▶ EXERCISE AIM: Reproduce all records word for word.
LISTED ENTRIES below:
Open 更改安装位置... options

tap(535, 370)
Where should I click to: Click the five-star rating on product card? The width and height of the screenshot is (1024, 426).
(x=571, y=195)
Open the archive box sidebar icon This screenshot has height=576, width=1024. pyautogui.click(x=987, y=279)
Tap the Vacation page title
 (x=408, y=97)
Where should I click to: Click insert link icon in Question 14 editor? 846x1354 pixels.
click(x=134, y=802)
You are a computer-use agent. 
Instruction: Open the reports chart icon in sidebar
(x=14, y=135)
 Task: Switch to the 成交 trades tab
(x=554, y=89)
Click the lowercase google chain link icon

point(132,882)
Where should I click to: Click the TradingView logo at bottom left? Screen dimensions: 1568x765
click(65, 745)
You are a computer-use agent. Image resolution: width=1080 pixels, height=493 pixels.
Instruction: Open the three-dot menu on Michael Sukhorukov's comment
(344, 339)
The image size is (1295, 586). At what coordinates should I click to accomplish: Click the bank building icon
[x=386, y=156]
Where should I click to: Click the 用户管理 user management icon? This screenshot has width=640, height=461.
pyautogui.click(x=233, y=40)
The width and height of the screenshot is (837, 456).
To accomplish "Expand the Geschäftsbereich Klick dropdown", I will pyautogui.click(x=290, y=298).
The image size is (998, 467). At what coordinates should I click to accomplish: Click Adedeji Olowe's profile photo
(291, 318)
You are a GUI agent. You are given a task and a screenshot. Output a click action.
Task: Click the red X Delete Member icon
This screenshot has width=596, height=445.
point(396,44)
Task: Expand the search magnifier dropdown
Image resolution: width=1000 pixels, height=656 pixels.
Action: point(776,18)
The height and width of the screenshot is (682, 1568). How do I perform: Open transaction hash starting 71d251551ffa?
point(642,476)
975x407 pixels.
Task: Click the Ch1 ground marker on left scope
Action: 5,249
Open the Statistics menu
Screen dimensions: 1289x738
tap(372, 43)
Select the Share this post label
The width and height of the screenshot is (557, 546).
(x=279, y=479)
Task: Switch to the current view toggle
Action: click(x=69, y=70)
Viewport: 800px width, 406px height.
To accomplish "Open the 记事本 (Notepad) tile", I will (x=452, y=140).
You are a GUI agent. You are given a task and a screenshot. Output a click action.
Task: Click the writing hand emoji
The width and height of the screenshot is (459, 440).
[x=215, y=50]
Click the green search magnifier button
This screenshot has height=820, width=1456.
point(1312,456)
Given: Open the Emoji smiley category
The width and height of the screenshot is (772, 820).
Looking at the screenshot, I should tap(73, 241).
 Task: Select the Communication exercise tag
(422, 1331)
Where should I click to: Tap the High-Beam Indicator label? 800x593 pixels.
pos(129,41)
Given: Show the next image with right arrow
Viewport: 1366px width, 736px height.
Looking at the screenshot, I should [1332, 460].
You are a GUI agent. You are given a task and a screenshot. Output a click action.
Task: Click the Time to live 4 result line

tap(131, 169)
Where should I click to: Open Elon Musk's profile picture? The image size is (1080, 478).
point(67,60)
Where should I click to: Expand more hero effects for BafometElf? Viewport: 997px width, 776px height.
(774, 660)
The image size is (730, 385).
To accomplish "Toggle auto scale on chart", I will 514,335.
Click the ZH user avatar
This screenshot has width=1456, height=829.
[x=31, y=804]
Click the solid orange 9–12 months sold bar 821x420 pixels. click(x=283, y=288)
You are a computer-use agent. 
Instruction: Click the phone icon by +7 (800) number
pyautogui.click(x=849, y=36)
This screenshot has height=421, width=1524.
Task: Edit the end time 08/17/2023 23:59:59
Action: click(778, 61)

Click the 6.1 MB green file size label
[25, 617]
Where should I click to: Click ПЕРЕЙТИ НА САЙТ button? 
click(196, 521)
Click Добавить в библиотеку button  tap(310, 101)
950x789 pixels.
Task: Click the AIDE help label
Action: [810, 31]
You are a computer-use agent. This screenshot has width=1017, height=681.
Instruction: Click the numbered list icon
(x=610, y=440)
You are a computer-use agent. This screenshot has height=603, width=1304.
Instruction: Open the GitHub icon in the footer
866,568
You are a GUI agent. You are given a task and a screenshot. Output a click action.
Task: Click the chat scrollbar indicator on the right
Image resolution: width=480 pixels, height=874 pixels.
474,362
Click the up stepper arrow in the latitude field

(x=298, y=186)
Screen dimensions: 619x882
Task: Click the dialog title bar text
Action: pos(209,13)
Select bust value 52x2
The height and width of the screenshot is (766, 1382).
End of LISTED ENTRIES.
▶ OUTPUT OF THE EXERCISE:
Open 更改安装位置... options

tap(535, 370)
Where should I click to: Click the five-star rating on product card? The width and height of the screenshot is (1024, 426).
(x=571, y=195)
Open the archive box sidebar icon This screenshot has height=576, width=1024. pyautogui.click(x=987, y=279)
Tap the Vacation page title
 (x=408, y=97)
Where should I click to: Click insert link icon in Question 14 editor? 846x1354 pixels.
click(x=134, y=802)
You are a computer-use agent. 
Instruction: Open the reports chart icon in sidebar
(x=14, y=135)
 Task: Switch to the 成交 trades tab
(x=554, y=89)
Click the lowercase google chain link icon

point(132,882)
Where should I click to: Click the TradingView logo at bottom left? Screen dimensions: 1568x765
click(65, 745)
You are a computer-use agent. Image resolution: width=1080 pixels, height=493 pixels.
Instruction: Open the three-dot menu on Michael Sukhorukov's comment
(344, 339)
The image size is (1295, 586). At what coordinates should I click to accomplish: Click the bank building icon
[x=386, y=156]
Where should I click to: Click the 用户管理 user management icon? This screenshot has width=640, height=461.
pyautogui.click(x=233, y=40)
The width and height of the screenshot is (837, 456).
To accomplish "Expand the Geschäftsbereich Klick dropdown", I will pyautogui.click(x=290, y=298).
The image size is (998, 467). At what coordinates should I click to accomplish: Click Adedeji Olowe's profile photo
(291, 318)
You are a GUI agent. You are given a task and a screenshot. Output a click action.
Task: Click the red X Delete Member icon
This screenshot has width=596, height=445.
point(396,44)
Task: Expand the search magnifier dropdown
Image resolution: width=1000 pixels, height=656 pixels.
Action: point(776,18)
The height and width of the screenshot is (682, 1568). How do I perform: Open transaction hash starting 71d251551ffa?
point(642,476)
975x407 pixels.
Task: Click the Ch1 ground marker on left scope
Action: 5,249
Open the Statistics menu
Screen dimensions: 1289x738
tap(372, 43)
Select the Share this post label
The width and height of the screenshot is (557, 546).
(x=279, y=479)
Task: Switch to the current view toggle
Action: click(x=69, y=70)
Viewport: 800px width, 406px height.
To accomplish "Open the 记事本 (Notepad) tile", I will (x=452, y=140).
You are a GUI agent. You are given a task and a screenshot. Output a click action.
Task: Click the writing hand emoji
The width and height of the screenshot is (459, 440).
[x=215, y=50]
Click the green search magnifier button
This screenshot has height=820, width=1456.
point(1312,456)
Given: Open the Emoji smiley category
The width and height of the screenshot is (772, 820).
Looking at the screenshot, I should tap(73, 241).
 Task: Select the Communication exercise tag
(422, 1331)
Where should I click to: Tap the High-Beam Indicator label? 800x593 pixels.
pos(129,41)
Given: Show the next image with right arrow
Viewport: 1366px width, 736px height.
Looking at the screenshot, I should [1332, 460].
You are a GUI agent. You are given a task and a screenshot. Output a click action.
Task: Click the Time to live 4 result line

tap(131, 169)
Where should I click to: Open Elon Musk's profile picture? The image size is (1080, 478).
point(67,60)
Where should I click to: Expand more hero effects for BafometElf? Viewport: 997px width, 776px height.
(774, 660)
The image size is (730, 385).
To accomplish "Toggle auto scale on chart", I will 514,335.
Click the ZH user avatar
This screenshot has width=1456, height=829.
[x=31, y=804]
Click the solid orange 9–12 months sold bar 821x420 pixels. click(x=283, y=288)
You are a computer-use agent. 
Instruction: Click the phone icon by +7 (800) number
pyautogui.click(x=849, y=36)
This screenshot has height=421, width=1524.
Task: Edit the end time 08/17/2023 23:59:59
Action: click(778, 61)

Click the 6.1 MB green file size label
[25, 617]
Where should I click to: Click ПЕРЕЙТИ НА САЙТ button? 
click(196, 521)
Click Добавить в библиотеку button  tap(310, 101)
950x789 pixels.
Task: Click the AIDE help label
Action: [810, 31]
You are a computer-use agent. This screenshot has width=1017, height=681.
Instruction: Click the numbered list icon
(x=610, y=440)
You are a computer-use agent. This screenshot has height=603, width=1304.
Instruction: Open the GitHub icon in the footer
866,568
You are a GUI agent. You are given a task and a screenshot. Output a click action.
Task: Click the chat scrollbar indicator on the right
Image resolution: width=480 pixels, height=874 pixels.
474,362
Click the up stepper arrow in the latitude field

(x=298, y=186)
Screen dimensions: 619x882
Task: Click the dialog title bar text
Action: pos(209,13)
Select bust value 52x2
The height and width of the screenshot is (766, 1382).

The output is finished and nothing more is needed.